We spoke with Yehoshua who recalled his fascinating journey getting here, his early wine influences, and his deep passion for this ancient beverage and its secrets. 

He was born in Fresno, California, where he would go on to produce 400 events in the music and poetry world—some of which brought together 8,000 people. But his uncle owned a wine store, “and that meant that I got to taste some of the best wines in the world even before my Bar Mitzvah. My uncle had a really great palate (he was an analytical scientist), and he would fly in some of the most expensive bottles on the planet... and we’d drink them.” 

“Some of these bottles even became kosher years later, “ he says. 

Yehoshua—ever a seeker in search of an experience—discovered Hashem along his journey. 

Today, he is perhaps the most famous kosher sommelier on the East Coast—holding events and tastings and classes in five different states—a vocation that brings together many qualities, and he credits a number of important influences in his life for course it has taken—all orchestrated by Hashem, of course. 

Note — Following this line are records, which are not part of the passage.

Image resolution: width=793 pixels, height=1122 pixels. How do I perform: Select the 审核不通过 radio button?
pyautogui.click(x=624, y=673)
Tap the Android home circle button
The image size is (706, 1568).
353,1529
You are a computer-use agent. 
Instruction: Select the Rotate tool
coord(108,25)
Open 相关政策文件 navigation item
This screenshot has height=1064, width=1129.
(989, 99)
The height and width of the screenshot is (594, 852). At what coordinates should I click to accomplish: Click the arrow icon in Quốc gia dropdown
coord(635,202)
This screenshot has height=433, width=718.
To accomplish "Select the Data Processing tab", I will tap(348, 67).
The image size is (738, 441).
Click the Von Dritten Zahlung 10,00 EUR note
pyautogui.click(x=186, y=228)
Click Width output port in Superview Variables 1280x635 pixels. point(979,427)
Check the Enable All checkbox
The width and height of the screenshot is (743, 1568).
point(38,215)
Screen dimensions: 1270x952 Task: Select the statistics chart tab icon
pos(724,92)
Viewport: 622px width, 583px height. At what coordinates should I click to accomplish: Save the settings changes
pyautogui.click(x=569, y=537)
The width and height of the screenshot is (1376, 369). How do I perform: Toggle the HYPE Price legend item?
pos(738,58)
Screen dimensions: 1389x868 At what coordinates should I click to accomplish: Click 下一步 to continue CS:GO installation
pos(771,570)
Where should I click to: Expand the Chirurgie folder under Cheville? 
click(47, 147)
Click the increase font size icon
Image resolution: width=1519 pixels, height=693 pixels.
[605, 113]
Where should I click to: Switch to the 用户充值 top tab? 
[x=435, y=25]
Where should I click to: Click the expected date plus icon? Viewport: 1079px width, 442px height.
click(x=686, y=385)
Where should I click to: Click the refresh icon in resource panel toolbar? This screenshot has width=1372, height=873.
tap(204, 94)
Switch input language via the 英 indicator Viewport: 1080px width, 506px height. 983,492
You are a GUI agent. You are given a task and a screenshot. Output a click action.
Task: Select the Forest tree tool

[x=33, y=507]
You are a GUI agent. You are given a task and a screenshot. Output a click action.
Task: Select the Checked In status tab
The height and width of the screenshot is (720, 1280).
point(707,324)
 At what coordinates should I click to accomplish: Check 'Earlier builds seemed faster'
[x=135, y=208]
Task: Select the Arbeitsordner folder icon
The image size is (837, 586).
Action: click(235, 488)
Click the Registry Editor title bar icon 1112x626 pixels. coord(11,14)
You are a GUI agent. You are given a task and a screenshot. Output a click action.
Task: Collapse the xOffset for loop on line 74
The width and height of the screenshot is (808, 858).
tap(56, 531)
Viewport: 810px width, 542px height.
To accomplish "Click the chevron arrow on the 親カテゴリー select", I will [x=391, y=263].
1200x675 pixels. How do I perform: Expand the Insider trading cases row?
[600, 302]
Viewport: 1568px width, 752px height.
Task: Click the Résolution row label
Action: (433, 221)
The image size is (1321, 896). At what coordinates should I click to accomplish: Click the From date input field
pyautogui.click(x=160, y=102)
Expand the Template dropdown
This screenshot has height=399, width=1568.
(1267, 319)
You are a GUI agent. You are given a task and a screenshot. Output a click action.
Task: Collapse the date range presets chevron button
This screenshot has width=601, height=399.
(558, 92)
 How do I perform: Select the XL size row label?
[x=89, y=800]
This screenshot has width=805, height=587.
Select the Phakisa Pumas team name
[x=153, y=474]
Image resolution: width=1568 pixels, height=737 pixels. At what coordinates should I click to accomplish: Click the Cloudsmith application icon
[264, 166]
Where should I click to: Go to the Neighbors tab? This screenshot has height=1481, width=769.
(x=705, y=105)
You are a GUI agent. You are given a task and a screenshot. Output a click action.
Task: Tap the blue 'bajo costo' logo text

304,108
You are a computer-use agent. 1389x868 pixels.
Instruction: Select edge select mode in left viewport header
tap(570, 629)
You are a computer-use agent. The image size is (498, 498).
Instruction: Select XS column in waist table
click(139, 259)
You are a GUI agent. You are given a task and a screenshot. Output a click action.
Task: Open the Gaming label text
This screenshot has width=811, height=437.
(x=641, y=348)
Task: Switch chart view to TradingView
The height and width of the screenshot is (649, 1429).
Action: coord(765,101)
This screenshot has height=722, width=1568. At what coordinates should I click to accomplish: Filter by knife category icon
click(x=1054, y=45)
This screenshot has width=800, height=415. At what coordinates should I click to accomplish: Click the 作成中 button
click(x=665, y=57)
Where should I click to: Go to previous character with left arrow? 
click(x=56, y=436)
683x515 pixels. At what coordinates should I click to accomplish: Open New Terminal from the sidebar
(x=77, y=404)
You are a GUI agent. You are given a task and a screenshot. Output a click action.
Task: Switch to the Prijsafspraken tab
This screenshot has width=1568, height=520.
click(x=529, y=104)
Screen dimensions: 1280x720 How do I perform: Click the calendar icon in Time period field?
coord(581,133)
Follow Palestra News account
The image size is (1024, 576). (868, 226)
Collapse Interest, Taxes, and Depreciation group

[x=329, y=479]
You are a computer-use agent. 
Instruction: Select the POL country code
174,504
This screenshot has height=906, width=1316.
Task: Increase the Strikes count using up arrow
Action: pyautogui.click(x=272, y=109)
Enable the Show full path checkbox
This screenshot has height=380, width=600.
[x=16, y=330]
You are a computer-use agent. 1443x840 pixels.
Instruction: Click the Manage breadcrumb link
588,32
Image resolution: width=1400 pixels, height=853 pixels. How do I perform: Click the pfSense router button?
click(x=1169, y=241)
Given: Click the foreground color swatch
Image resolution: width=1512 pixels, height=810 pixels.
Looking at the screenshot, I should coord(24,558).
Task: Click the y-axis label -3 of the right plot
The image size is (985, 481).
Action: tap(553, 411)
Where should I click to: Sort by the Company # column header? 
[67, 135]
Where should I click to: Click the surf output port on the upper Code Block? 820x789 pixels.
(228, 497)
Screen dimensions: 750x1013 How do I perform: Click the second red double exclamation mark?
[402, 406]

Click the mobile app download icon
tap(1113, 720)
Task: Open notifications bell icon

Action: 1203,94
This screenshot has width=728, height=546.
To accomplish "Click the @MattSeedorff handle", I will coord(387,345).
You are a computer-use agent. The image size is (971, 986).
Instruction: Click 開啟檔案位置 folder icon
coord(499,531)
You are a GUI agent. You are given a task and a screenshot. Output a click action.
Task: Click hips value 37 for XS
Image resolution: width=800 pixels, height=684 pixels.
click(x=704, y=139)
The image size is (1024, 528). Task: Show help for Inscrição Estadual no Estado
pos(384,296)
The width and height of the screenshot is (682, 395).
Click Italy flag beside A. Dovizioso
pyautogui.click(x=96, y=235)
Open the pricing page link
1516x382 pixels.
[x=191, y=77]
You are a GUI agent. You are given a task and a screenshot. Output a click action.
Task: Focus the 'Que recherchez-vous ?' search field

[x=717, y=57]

“From my father I inherited the mechanical side, from my mother I got the spiritual side, and my uncle imbued me with a love for scientific and analytical things.” He utilizes all of these qualities in his daily work, and in his decades of involvement with music. 

He has been at the Grapevine in Monsey for a number of years now. 

“What brings me to work every day is this platform to share Torah and spirituality (Torah sessions with customers, Torah conversations surrounding wine (sacrificing on the mizbei’ach, mevushal vs. non-mevushal, the ancient wine-growing regions of Eretz Yisroel)—and guiding people toward things they will love,” he says. 

“Whether it was those enormous events, or the Long Island Kosher Wine Expo, or the wine tasting at the Grapevine… what motivates me in all of it is the energy of seeing people smiling, as they come together to experience something that they have never experienced in that way,” Werth says. 

Yehoshua has written for some of the most important music magazines in the country, and he sees many parallels between music and wine. “When I write about a band, I want to make the reader experience what type of musician I’m writing about, what he’s all about it. And the same goes for wine; I want to help you experience it’s nuances and complexities.” 

He lists off some of the $1000+ bottles that are on the kosher wine market today, proud of how far the industry has come since the first respectable kosher reserve wine was produced in 1976. 

There are also too many favorite grape growing regions for him to choose from. 

So, Yehoshua is deeply passionate and excited about the kosher wine market today—and he  wants everyone to enjoy it in some way. “Wine is much more than a Cabernet or a Moscato: it’s an experience. Look at the wine, smell the wine, swoosh it around and let it sit in your mouth, as you close your eyes and reflect on its layers of flavor,” he says. 

“Wine has been such a great part of our heritage, throughout the centuries. This Yom Tov—and throughout the year—make sure your wine looks good, smells good, and tastes good. L’chaim!”